### YOUR INSTRUCTIONS
Find the word "computer" in the records and copy every line where it occurs.

### MATERIAL PROVIDED
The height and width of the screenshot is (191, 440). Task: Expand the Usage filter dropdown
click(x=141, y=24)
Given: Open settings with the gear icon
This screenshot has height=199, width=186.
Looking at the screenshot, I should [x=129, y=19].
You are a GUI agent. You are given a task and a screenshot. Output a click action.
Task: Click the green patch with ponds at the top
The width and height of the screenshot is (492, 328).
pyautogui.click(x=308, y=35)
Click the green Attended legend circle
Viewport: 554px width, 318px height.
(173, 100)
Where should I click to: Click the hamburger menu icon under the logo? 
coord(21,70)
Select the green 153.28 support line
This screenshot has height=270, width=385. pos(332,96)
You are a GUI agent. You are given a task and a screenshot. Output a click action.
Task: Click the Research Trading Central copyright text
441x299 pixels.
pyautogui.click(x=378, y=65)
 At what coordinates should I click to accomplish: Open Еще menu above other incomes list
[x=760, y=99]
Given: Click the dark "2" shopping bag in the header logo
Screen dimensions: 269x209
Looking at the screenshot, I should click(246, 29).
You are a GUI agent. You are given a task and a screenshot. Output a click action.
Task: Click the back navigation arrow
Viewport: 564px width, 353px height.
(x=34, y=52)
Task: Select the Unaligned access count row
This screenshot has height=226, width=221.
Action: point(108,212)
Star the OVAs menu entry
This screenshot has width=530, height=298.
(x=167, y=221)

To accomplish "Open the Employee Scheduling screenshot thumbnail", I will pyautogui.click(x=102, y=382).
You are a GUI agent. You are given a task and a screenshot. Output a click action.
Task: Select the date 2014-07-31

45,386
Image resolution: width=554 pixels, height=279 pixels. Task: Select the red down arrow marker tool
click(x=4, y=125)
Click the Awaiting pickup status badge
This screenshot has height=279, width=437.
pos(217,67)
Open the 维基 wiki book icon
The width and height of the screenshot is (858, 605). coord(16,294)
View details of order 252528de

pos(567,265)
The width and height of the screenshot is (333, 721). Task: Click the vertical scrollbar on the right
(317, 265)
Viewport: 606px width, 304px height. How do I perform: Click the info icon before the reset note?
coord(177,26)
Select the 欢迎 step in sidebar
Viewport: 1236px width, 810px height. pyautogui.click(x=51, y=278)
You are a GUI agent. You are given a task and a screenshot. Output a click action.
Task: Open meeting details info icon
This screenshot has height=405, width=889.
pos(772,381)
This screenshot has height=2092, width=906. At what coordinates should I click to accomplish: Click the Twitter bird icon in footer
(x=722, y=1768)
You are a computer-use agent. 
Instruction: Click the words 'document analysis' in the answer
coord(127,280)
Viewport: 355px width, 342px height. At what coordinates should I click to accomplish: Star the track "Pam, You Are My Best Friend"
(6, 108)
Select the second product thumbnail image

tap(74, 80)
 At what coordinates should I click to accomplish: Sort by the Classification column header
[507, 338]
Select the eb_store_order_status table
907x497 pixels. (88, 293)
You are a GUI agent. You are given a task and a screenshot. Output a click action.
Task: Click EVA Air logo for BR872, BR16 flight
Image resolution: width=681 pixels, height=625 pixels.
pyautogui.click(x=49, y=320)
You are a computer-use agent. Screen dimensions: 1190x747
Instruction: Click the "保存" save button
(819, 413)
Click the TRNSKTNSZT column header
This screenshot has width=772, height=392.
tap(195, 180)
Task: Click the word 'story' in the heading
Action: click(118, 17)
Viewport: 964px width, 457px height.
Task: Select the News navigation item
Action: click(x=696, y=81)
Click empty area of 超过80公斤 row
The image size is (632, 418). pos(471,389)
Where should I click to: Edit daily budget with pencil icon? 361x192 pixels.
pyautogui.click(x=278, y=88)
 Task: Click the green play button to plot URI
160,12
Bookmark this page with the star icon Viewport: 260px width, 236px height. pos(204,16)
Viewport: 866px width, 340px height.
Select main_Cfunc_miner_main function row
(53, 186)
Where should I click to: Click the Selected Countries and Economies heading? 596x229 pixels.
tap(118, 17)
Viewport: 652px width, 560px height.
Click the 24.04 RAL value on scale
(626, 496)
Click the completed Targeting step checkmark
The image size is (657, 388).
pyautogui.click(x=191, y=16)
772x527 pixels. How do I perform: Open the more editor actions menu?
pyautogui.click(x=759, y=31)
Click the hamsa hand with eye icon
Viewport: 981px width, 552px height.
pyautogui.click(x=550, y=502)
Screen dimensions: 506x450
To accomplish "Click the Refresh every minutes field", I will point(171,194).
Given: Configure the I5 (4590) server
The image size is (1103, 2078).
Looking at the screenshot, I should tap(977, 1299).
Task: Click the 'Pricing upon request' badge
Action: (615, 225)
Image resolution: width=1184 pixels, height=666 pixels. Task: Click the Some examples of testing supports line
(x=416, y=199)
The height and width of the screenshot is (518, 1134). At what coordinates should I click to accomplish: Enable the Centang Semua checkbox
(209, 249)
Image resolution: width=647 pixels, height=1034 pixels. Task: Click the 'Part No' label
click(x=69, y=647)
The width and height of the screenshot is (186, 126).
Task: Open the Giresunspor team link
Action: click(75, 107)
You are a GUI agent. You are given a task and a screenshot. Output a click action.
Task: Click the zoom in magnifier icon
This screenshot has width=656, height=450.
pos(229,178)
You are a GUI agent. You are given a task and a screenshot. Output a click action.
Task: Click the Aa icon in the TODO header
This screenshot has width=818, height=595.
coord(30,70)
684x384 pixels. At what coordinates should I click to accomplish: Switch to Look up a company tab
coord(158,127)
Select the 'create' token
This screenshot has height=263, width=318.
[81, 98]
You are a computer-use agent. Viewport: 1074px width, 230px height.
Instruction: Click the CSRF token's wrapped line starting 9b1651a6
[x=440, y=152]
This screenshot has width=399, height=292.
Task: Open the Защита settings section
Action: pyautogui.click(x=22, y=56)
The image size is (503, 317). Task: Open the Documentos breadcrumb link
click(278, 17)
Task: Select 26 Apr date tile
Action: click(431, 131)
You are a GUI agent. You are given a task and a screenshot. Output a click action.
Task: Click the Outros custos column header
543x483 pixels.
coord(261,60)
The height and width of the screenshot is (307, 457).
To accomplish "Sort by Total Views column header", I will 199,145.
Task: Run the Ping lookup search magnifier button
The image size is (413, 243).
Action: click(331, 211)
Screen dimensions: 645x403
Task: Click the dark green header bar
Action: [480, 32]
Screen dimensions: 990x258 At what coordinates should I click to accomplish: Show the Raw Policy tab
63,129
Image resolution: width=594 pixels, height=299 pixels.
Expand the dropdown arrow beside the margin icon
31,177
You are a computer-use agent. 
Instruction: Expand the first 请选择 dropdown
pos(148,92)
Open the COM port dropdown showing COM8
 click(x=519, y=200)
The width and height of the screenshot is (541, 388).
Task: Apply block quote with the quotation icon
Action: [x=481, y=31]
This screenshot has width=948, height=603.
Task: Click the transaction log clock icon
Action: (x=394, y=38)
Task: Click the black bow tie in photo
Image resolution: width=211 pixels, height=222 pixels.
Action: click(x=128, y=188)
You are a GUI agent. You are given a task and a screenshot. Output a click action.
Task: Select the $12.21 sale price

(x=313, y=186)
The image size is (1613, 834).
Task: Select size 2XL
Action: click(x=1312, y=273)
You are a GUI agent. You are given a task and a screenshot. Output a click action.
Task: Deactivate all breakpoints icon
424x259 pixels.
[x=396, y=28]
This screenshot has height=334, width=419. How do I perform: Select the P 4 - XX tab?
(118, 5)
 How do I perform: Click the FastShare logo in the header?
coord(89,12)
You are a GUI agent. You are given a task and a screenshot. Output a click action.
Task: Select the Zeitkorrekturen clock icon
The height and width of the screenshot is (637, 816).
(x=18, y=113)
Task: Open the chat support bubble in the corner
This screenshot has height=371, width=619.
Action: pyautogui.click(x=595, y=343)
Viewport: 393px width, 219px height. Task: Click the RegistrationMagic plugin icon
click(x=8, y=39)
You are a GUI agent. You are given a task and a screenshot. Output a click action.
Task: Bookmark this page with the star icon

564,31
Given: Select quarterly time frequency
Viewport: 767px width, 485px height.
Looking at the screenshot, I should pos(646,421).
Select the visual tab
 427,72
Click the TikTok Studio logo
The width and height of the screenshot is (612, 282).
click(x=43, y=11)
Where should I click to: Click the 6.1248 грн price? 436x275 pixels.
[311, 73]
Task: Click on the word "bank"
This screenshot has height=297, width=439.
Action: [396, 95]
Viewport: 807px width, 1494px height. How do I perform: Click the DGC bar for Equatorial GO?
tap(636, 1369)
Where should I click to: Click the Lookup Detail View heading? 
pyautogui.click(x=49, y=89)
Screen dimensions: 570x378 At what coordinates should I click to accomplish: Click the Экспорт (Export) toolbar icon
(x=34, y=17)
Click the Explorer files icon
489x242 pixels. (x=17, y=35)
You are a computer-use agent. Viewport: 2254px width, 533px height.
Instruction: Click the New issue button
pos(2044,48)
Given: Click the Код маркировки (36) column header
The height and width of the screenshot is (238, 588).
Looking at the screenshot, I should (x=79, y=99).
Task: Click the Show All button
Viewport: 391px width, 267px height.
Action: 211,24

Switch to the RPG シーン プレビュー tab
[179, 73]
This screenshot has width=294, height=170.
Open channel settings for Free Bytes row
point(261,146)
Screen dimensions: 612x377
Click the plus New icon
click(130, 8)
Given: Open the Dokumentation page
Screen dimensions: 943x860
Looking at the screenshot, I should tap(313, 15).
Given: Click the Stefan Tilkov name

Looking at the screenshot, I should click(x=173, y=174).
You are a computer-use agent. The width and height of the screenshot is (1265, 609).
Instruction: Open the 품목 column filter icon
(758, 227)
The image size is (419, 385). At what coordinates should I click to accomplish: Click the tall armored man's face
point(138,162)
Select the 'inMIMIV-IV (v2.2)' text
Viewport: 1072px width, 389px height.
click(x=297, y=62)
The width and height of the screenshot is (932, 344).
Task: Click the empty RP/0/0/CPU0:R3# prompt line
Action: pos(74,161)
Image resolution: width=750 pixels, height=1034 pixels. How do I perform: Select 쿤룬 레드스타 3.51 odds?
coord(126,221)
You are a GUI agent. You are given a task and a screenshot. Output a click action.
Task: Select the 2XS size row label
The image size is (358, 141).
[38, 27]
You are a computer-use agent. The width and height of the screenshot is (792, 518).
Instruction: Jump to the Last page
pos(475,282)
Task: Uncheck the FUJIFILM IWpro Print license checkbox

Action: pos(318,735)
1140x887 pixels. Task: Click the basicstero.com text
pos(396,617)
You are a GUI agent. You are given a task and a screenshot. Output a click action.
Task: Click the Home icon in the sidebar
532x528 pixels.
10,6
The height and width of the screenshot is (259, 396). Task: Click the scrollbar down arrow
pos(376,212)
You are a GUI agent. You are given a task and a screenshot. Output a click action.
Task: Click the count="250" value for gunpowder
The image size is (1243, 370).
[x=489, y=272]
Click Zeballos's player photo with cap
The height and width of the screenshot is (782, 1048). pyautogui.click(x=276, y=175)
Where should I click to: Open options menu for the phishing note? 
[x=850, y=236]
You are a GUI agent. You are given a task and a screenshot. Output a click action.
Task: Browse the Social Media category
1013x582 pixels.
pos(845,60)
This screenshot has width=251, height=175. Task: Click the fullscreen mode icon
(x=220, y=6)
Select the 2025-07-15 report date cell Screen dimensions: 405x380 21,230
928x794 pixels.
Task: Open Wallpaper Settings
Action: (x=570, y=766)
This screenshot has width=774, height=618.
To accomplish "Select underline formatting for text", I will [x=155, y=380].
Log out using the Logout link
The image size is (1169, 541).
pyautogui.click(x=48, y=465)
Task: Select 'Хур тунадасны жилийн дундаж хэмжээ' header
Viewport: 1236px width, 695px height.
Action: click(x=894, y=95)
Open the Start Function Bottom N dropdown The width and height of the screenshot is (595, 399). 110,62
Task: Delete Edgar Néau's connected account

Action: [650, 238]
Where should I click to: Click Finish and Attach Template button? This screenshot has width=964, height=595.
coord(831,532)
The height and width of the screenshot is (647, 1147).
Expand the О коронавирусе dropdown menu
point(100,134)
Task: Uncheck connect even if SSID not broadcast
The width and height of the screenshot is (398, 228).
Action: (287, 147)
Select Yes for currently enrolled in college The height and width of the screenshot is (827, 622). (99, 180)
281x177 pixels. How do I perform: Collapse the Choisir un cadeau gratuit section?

### RESULT
You are a computer-use agent. 
You are a computer-use agent. Screen dimensions: 1190x747
You are a computer-use agent. Viewport: 1074px width, 230px height.
You are a computer-use agent. 
You are a computer-use agent. Viewport: 2254px width, 533px height.
You are a computer-use agent. The width and height of the screenshot is (1265, 609).
You are a computer-use agent. The width and height of the screenshot is (792, 518).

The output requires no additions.